While endorsing the proposed new system as “a vast improvement,” Conservative parliamentarian David Howell conceded that “some of us would have liked to see a way to have four or five generating boards, all somewhat smaller, rather than an extremely large one and a very large one.”
However, the respected Economist magazine noted, the proposed breakup of CEGB into only two firms was “dictated solely by the need to create one generating company big enough to cope with and disguise nuclear power’s spiraling costs.”
The Economist urged that Parkinson leave Britain’s nuclear program in the public sector. “He could then have a more competitive, less regulated electricity industry and sell National Power at a fatter price--not at the huge discount it will need with nuclear power on board,” the magazine editorialized.
What, if any, changes will be made in the government’s privatization plan remain to be seen. Meanwhile, Blair pledged in Parliament that the whole scheme ultimately will be rolled back anyway.

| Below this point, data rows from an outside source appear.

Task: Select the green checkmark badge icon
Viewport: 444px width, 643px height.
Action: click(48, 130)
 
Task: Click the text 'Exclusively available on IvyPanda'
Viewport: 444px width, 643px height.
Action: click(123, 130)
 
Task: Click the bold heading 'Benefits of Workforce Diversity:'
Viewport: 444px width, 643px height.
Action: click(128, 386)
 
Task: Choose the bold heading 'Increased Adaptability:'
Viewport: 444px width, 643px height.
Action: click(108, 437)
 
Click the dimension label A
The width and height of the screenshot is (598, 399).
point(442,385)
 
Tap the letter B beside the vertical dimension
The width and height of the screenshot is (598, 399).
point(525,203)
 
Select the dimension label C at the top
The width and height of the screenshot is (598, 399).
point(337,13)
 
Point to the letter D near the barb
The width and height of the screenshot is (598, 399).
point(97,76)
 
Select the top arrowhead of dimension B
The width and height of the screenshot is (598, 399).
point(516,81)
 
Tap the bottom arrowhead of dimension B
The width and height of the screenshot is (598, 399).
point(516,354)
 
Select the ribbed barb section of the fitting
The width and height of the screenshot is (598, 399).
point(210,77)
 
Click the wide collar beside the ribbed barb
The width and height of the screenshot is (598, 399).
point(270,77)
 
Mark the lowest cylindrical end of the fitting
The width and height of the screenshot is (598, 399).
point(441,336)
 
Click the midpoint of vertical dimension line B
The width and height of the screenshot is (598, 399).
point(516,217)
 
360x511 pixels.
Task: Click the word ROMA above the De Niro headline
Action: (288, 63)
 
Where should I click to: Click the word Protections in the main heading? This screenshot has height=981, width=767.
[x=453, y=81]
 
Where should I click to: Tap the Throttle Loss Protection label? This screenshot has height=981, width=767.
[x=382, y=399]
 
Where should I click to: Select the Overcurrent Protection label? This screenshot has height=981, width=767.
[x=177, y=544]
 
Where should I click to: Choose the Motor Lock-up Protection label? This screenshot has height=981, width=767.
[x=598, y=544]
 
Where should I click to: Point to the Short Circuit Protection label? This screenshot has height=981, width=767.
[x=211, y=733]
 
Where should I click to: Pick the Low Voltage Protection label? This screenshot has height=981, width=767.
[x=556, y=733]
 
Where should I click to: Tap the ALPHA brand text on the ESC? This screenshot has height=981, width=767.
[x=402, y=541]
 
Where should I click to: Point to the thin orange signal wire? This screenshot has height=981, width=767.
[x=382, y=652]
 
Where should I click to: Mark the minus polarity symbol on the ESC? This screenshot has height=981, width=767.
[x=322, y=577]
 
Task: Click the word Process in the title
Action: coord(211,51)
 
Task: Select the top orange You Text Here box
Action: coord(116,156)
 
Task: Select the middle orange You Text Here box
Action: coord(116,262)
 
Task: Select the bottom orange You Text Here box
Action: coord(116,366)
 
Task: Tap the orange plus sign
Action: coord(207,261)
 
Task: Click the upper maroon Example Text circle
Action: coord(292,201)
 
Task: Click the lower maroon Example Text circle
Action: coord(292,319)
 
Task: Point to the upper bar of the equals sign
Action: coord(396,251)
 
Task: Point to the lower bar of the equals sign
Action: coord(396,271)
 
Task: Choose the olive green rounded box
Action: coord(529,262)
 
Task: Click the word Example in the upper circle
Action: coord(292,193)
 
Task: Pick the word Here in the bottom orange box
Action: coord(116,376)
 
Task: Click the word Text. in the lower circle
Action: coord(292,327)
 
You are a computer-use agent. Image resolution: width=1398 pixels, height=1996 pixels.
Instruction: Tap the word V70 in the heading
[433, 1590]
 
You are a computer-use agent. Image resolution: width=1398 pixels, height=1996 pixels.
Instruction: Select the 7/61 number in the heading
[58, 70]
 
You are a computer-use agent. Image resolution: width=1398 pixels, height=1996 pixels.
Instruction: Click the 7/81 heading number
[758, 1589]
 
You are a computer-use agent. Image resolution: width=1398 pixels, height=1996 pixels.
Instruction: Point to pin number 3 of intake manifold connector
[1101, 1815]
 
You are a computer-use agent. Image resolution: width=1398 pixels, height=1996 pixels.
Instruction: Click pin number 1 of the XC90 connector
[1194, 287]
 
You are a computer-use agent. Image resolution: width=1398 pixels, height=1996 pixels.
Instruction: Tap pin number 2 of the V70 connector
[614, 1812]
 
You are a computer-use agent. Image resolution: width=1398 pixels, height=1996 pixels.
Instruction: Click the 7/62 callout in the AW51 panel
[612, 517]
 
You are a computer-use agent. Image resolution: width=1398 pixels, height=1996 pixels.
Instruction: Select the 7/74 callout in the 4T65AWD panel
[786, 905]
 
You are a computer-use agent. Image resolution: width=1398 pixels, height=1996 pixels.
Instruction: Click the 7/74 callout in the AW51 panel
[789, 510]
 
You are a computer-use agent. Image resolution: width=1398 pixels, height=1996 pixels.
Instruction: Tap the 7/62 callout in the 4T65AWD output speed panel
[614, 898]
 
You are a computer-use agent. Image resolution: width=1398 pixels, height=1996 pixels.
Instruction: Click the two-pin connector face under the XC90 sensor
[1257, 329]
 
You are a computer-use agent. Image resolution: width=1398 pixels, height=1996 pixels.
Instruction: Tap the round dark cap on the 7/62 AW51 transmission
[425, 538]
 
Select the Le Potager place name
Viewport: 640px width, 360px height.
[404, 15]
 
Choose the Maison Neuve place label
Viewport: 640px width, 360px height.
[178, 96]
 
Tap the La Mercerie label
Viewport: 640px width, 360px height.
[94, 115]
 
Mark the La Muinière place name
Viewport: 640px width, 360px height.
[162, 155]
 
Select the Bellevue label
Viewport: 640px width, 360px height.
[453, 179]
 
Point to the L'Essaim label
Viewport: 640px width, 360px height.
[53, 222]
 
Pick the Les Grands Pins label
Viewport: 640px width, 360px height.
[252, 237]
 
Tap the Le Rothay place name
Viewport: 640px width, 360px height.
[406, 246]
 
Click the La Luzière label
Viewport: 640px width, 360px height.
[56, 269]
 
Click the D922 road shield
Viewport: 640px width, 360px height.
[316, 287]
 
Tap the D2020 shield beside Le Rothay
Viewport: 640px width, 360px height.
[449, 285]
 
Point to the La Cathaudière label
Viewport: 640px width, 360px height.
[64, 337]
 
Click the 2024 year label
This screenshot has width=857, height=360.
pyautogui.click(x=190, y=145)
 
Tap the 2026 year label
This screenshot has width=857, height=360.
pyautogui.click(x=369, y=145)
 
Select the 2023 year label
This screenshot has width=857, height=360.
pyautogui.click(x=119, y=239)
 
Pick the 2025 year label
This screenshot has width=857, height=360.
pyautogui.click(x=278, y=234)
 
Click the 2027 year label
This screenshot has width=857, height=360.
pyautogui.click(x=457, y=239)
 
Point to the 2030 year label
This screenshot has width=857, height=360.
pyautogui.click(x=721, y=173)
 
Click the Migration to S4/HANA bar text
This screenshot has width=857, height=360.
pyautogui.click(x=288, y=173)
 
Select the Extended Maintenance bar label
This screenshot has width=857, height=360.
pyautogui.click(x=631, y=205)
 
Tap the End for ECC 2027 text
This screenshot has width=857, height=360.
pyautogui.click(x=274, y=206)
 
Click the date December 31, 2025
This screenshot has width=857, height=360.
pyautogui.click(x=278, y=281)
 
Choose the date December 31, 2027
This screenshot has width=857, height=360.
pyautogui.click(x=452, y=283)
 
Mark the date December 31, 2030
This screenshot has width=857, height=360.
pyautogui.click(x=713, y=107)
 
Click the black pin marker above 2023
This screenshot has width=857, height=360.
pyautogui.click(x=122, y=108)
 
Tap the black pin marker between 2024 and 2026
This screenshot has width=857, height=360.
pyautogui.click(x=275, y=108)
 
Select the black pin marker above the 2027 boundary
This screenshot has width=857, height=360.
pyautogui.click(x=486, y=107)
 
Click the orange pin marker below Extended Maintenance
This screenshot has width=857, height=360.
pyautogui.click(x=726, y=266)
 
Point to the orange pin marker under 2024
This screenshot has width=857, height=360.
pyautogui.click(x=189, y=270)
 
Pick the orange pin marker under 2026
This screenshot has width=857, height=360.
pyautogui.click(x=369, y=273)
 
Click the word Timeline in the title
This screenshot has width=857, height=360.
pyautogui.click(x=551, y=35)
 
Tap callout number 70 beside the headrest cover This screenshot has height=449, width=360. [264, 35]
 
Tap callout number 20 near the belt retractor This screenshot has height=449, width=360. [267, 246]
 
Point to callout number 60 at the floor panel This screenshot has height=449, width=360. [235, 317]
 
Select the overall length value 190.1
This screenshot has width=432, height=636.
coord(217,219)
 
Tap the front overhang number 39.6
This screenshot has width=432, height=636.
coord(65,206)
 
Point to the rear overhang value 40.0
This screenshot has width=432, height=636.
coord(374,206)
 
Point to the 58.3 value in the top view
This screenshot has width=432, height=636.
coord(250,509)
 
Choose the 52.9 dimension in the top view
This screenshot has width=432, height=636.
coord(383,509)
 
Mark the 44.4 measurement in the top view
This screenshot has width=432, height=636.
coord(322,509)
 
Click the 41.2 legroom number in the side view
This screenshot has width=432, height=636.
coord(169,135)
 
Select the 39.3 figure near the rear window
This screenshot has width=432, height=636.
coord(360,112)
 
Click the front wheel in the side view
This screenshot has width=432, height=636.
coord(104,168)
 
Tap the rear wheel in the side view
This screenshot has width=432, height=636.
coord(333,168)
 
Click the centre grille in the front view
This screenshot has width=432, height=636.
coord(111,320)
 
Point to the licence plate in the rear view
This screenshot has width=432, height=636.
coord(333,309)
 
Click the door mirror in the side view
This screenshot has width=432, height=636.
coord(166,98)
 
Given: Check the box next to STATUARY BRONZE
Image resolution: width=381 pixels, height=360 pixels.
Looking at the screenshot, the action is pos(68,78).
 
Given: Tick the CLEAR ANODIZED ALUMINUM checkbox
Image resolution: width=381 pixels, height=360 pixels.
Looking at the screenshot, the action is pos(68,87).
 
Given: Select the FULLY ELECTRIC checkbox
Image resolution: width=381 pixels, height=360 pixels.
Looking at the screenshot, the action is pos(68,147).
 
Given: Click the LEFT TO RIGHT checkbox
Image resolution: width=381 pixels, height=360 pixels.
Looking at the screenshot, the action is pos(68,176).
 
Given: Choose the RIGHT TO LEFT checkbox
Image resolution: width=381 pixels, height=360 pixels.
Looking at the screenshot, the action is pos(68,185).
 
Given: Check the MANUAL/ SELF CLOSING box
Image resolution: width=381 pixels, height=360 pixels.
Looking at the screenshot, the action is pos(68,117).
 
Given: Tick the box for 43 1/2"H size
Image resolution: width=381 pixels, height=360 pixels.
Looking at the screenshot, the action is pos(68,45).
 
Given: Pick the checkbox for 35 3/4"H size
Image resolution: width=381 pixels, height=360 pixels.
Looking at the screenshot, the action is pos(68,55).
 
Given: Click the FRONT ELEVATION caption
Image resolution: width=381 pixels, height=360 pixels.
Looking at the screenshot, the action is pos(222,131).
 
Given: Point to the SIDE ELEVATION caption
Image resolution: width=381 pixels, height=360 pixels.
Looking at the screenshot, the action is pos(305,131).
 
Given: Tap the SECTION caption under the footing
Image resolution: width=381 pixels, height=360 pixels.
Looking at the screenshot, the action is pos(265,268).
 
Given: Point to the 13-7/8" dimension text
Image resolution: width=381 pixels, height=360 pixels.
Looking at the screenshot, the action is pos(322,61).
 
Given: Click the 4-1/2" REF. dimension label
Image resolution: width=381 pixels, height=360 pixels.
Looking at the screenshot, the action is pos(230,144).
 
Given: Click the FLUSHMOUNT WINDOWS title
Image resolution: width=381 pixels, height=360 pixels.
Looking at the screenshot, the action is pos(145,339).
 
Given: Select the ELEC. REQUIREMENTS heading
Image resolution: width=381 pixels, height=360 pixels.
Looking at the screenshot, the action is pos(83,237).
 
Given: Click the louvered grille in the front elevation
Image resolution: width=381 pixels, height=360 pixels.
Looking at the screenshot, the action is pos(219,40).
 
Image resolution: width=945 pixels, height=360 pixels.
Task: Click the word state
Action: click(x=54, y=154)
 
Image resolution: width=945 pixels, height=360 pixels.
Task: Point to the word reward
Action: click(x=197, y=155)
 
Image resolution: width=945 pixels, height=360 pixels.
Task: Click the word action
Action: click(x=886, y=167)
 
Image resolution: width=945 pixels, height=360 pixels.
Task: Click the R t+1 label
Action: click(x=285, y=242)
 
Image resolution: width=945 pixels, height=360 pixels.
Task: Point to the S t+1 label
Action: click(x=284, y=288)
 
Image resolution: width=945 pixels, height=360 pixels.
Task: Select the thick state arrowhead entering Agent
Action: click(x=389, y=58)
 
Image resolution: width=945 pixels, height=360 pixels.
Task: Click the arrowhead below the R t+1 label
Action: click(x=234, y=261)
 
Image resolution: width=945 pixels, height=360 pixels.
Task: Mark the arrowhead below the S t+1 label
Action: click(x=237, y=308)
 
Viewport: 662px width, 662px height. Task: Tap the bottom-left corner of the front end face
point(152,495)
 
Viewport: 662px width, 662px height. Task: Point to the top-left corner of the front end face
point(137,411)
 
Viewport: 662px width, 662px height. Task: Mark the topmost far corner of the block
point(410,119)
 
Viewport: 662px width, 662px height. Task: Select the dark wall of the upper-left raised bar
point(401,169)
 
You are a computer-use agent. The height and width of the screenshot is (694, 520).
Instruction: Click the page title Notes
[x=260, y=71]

“We are proud that we took the industry into public ownership,” the opposition politician said. “When we come to power, it will be reinstated as a public service for the people of this country and will not be run for private profit.”
But what Blair failed to mention is that Labor shows no sign of returning to power any time soon. Lately, it has been slipping even further in the polls, while the public--despite occasional delight in criticizing her alleged ideological inconsistencies--continues to give a sizable edge to Thatcher.